The first Raid film was a great flashback to what Asian cinema used to be all about, amazingly choreographed fight scenes with a half decent story line and excessive amounts of violence. The martial arts genre went into decline after The Matrix bubble burst with Revolutions, and Hollywood’s abuse of the genre, but thankfully came back recently with legs flying all over like Van Damme’s flip kicks.
Raid Redemption was all about Rama, a rookie police officer being placed on a task force charged with taking down Tama Riyadi, who runs his own personal slum tower filled with criminals and low lifes. At the end we find out that the officer in charge of the mission is actually corrupt, and the mission is all about the police force trying to get its hands on a collection tapes Tama made of officers taking bribes.
Raid 2 opens with Andi, Rama’s brother who chose to stay behind at the tower to protect Rama as the new crime boss, being executed in a field by a new criminal in town who wants to take over. Rama is then asked to join an undercover task force whose sole purpose is to root out the corrupt police members, and to do this he must join one of the criminal families controlling the city.

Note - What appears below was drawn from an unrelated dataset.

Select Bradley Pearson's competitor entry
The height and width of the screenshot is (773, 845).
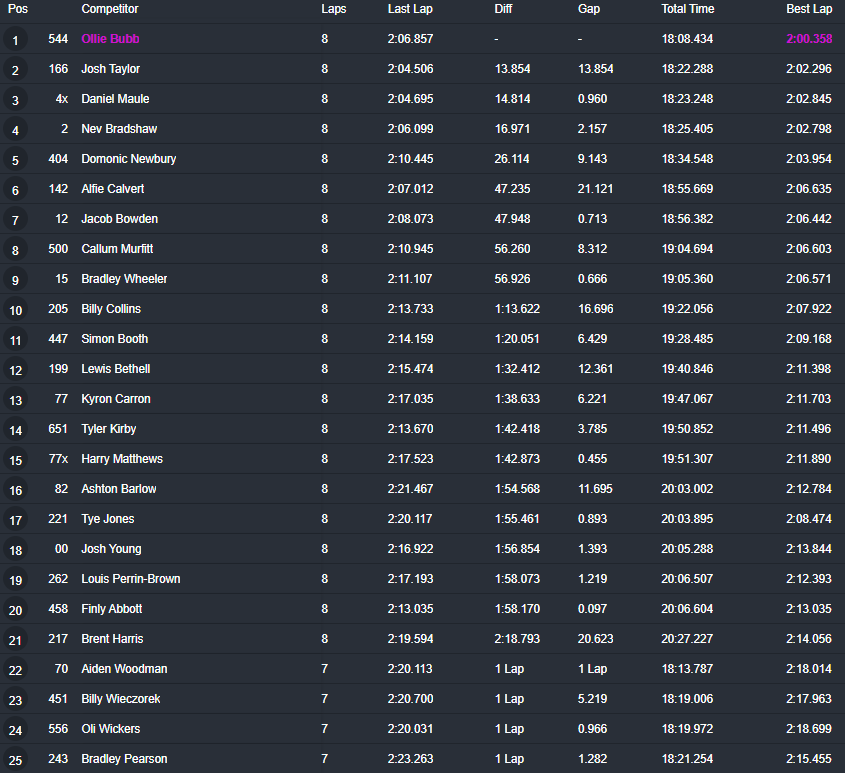(124, 759)
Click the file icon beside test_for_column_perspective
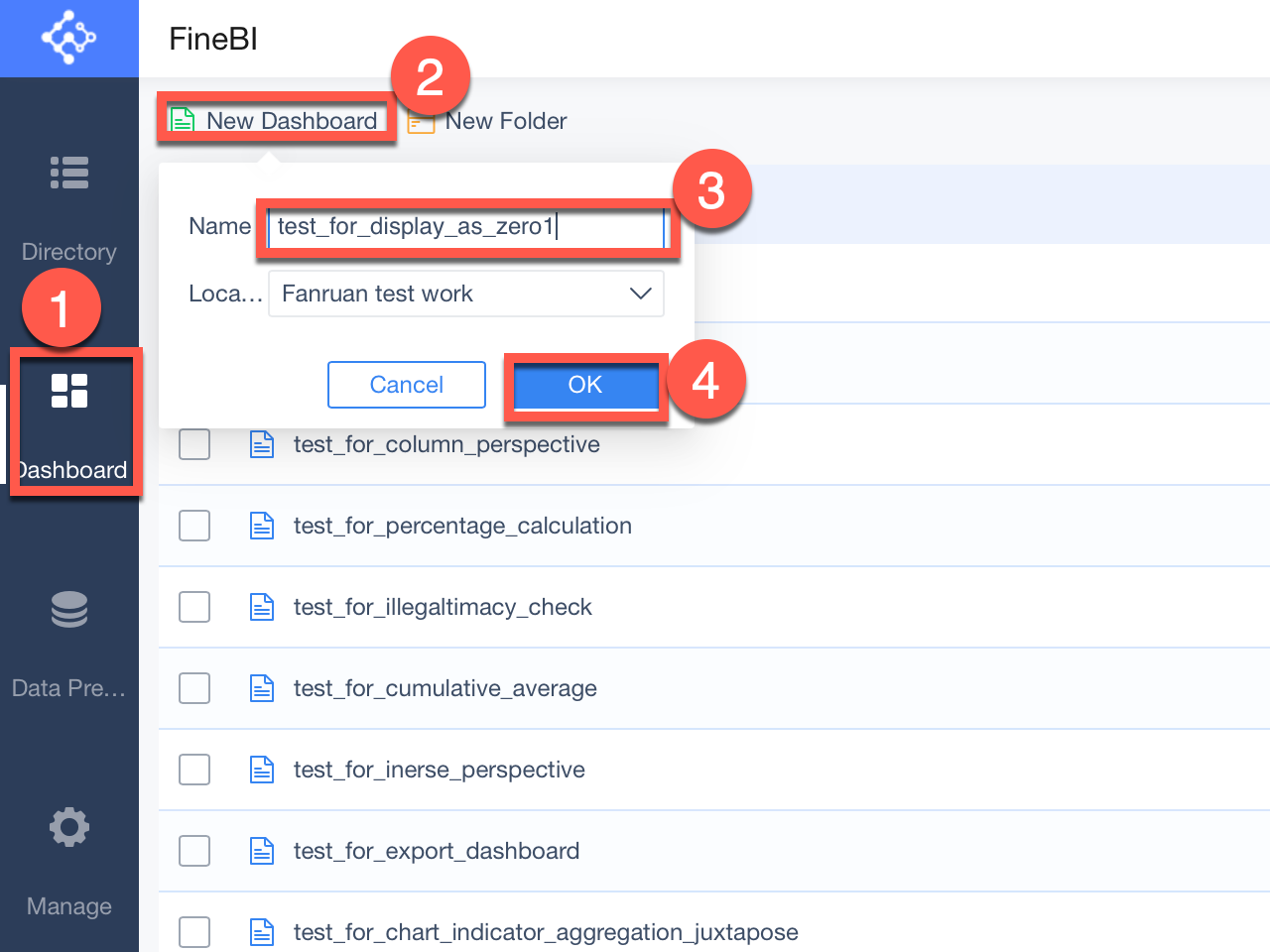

Rama goes to jail after assaulting an opposition of the criminal family, and befriends the head bosses son Uco. After saving his life during a riot, Uco gives him a job within the family once he is out of jail. Eventually Uco grows tired of working for his father and hatches a plan with Bejo, the new player in town, to take over from his father and kill the rival Japanese family. Obviously things go sideways as Uco finds his plan has backfired and takes even more extreme measures to cause a war by killing his father.
Raid 2 is essentially a mix of Godfather-esque criminal politics with undercover characters straight out of The Departed. The storyline isn’t exactly unique but the action is very intense. From Rama throwing punches like something out of an anime, to a homeless man being more kick ass than a UFC fighter.
There is a great mix of fight scenes, including a scene featuring a deaf woman with TWO hammers taking on a bunch of guys on train which was very similar to Oldboy. If you’ve thought of a location and weapon to use in fight scene, most likely it’s in Raid 2 (there’s a guy that walks around with a baseball bat and kills a guy by knocking him right in the head with a baseball – and then he asks for it back!).
The downside with Raid 2 is the same principle in video games, if it’s a regular minion they go down in one punch but if they’re a top end boss it takes about 50 stab wounds before they start bleeding. I know we’re supposed to suspend any realism, but some consistency would help. Plus a lot of the time in fight scenes we see guys standing round their sharp suits waiting to step in – why don’t they just all jump on the guy they’re fighting and be done with it?
If you’re looking for a film with excessive amounts of martial arts and blood (seriously, if someone slipped on a banana in this they would end up with a massive wound akin to the loss of a limb), check it out, even if the storyline is a mashup of some classic gangster flicks.